» TO DO: Word for word, copy the data that follows and skip its pictures.

[Opening GIVEN DATA section]

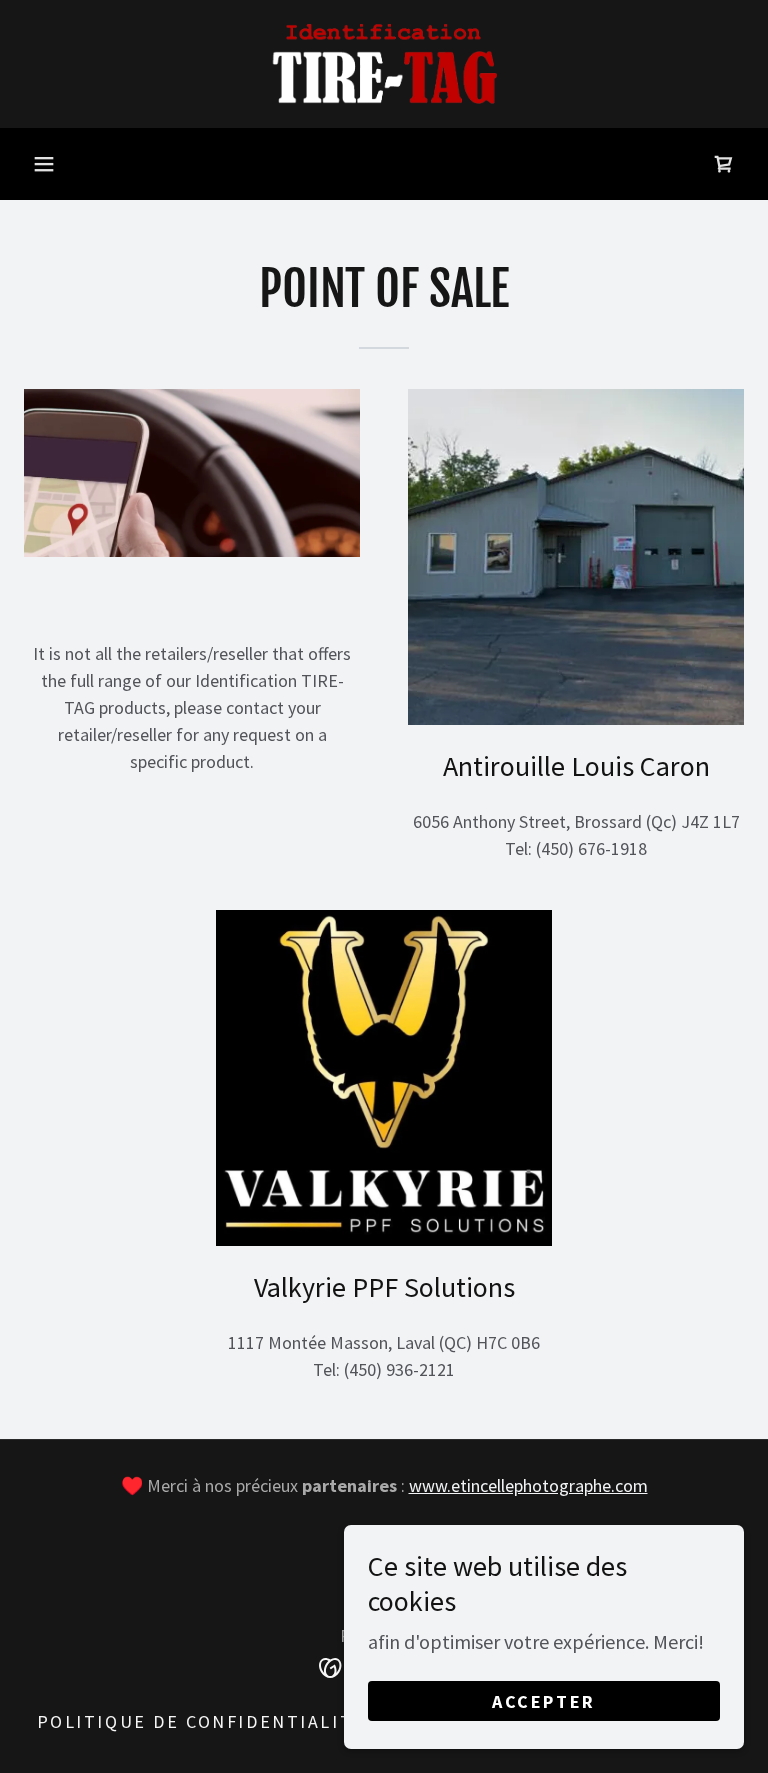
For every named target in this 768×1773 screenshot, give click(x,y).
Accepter (544, 1701)
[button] (44, 164)
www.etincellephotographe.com (528, 1485)
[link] (384, 64)
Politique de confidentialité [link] (201, 1721)
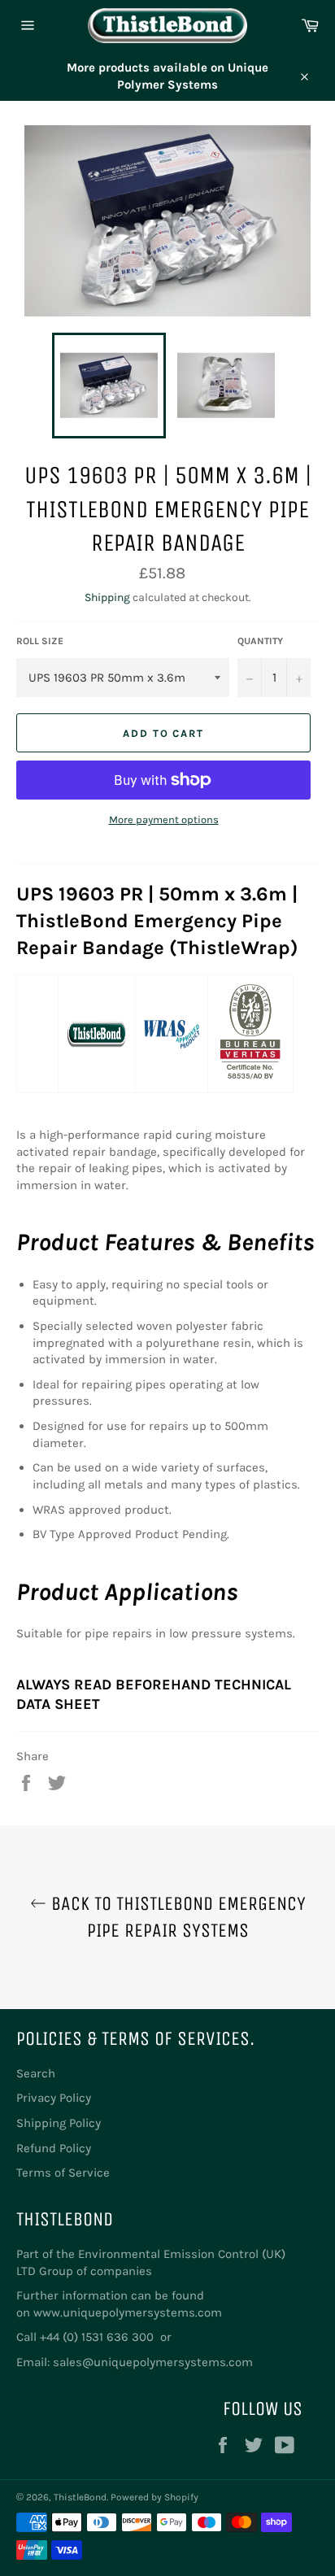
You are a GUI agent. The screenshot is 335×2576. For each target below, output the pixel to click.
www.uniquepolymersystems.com (127, 2312)
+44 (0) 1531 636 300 (98, 2337)
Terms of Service (63, 2172)
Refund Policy (53, 2148)
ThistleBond (80, 2497)
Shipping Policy (58, 2123)
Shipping (107, 597)
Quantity (260, 641)
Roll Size (39, 641)
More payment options (164, 819)
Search (35, 2073)
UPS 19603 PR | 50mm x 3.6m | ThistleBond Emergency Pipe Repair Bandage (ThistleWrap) (157, 921)
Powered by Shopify (154, 2497)
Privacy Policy (53, 2097)
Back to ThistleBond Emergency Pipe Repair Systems (176, 1917)
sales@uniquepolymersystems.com (153, 2362)
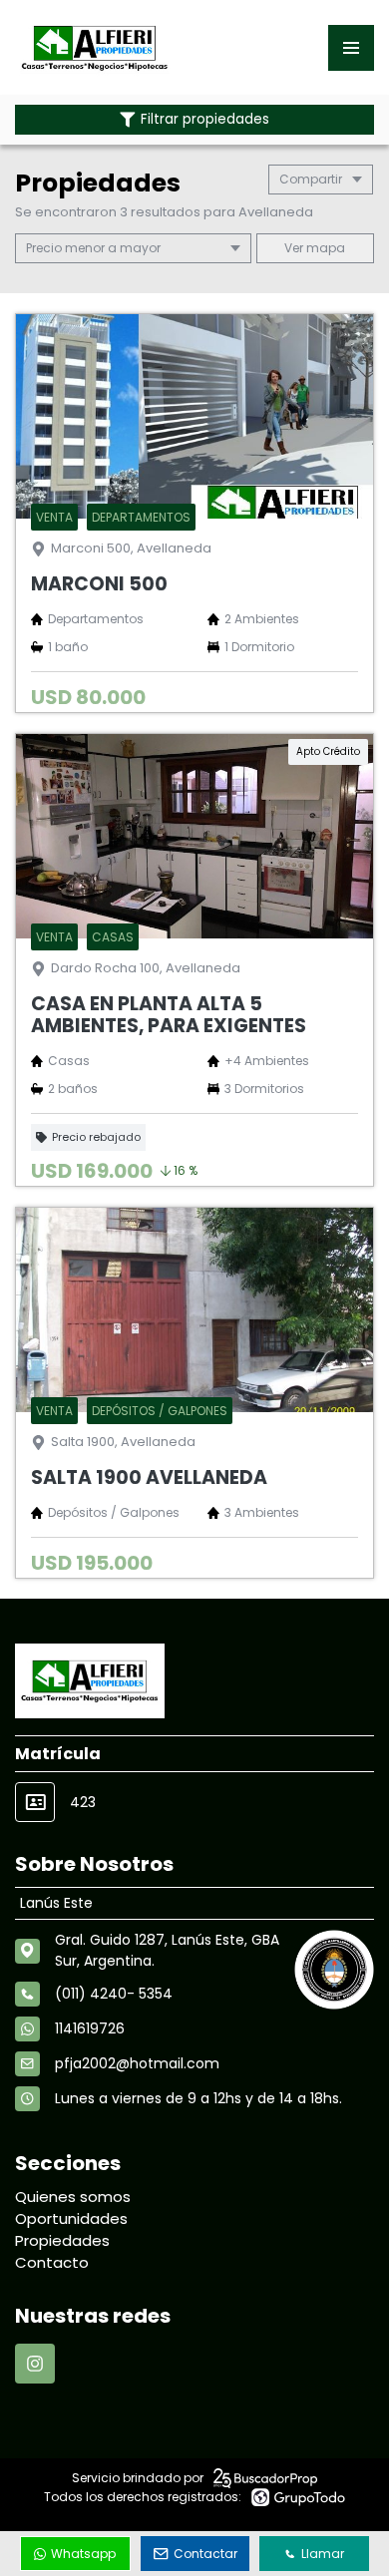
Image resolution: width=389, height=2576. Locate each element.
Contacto (52, 2262)
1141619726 (90, 2028)
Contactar (205, 2553)
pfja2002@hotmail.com (137, 2063)
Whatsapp (83, 2553)
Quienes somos (73, 2196)
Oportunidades (71, 2218)
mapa (324, 247)
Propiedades (62, 2240)
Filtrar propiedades (205, 119)
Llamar (322, 2553)
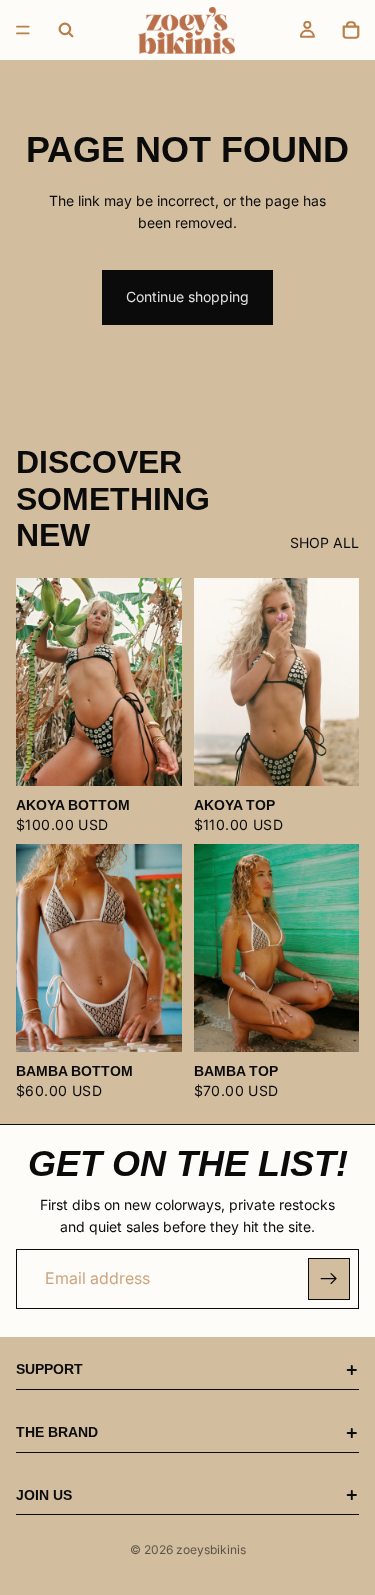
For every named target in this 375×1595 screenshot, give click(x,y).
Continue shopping (187, 296)
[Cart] (351, 30)
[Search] (66, 30)
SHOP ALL (324, 542)
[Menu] (23, 30)
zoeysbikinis (211, 1549)
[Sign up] (329, 1279)
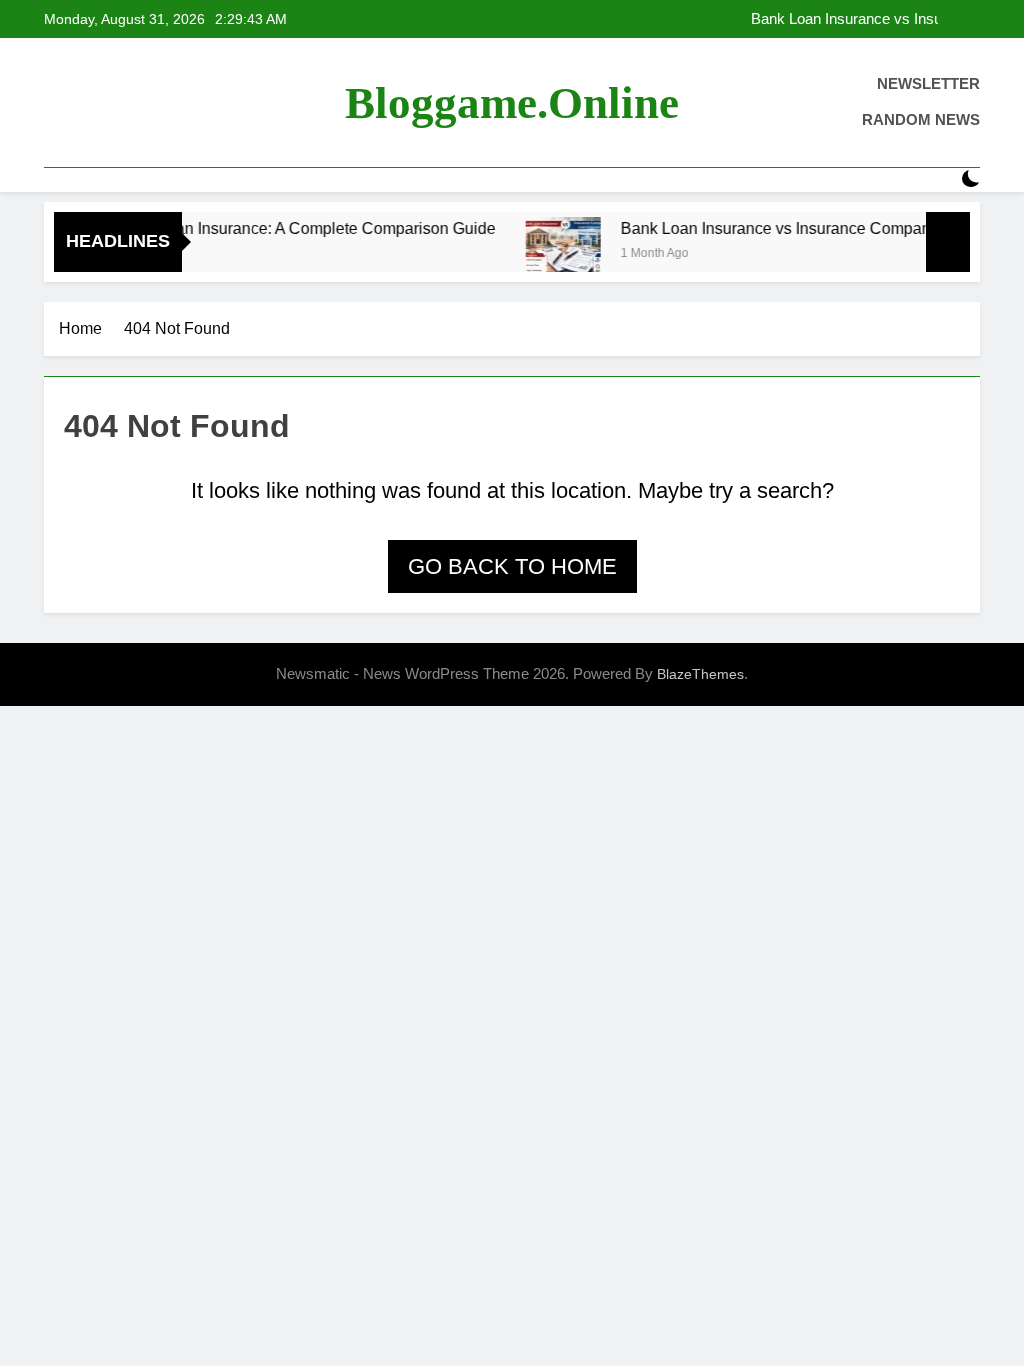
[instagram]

[Closing GIVEN DATA section]

» WRITTEN ANSWER:
For every named target in this 768×1773 screenshot, give click(x,y).
Accepter (544, 1701)
[button] (44, 164)
www.etincellephotographe.com (528, 1485)
[link] (384, 64)
Politique de confidentialité [link] (201, 1721)
You are a GUI agent. The screenshot is 335×2576. For each target below, output the pixel to click.
www.uniquepolymersystems.com (127, 2312)
+44 (0) 1531 636 300 (98, 2337)
Terms of Service (63, 2172)
Refund Policy (53, 2148)
ThistleBond (80, 2497)
Shipping Policy (58, 2123)
Shipping (107, 597)
Quantity (260, 641)
Roll Size (39, 641)
More payment options (164, 819)
Search (35, 2073)
UPS 19603 PR | 50mm x 3.6m | ThistleBond Emergency Pipe Repair Bandage (ThistleWrap) (157, 921)
Powered by Shopify (154, 2497)
Privacy Policy (53, 2097)
Back to ThistleBond Emergency Pipe Repair Systems (176, 1917)
sales@uniquepolymersystems.com (153, 2362)
Image resolution: width=389, height=2576. Locate each element.
Contacto (52, 2262)
1141619726 (90, 2028)
Contactar (205, 2553)
pfja2002@hotmail.com (137, 2063)
Whatsapp (83, 2553)
Quienes somos (73, 2196)
Oportunidades (71, 2218)
mapa (324, 247)
Propiedades (62, 2240)
Filtrar propiedades (205, 119)
Llamar (322, 2553)
For every named target in this 375×1595 screenshot, give click(x,y).
Continue shopping (187, 296)
[Cart] (351, 30)
[Search] (66, 30)
SHOP ALL (324, 542)
[Menu] (23, 30)
zoeysbikinis (211, 1549)
[Sign up] (329, 1279)
[instagram]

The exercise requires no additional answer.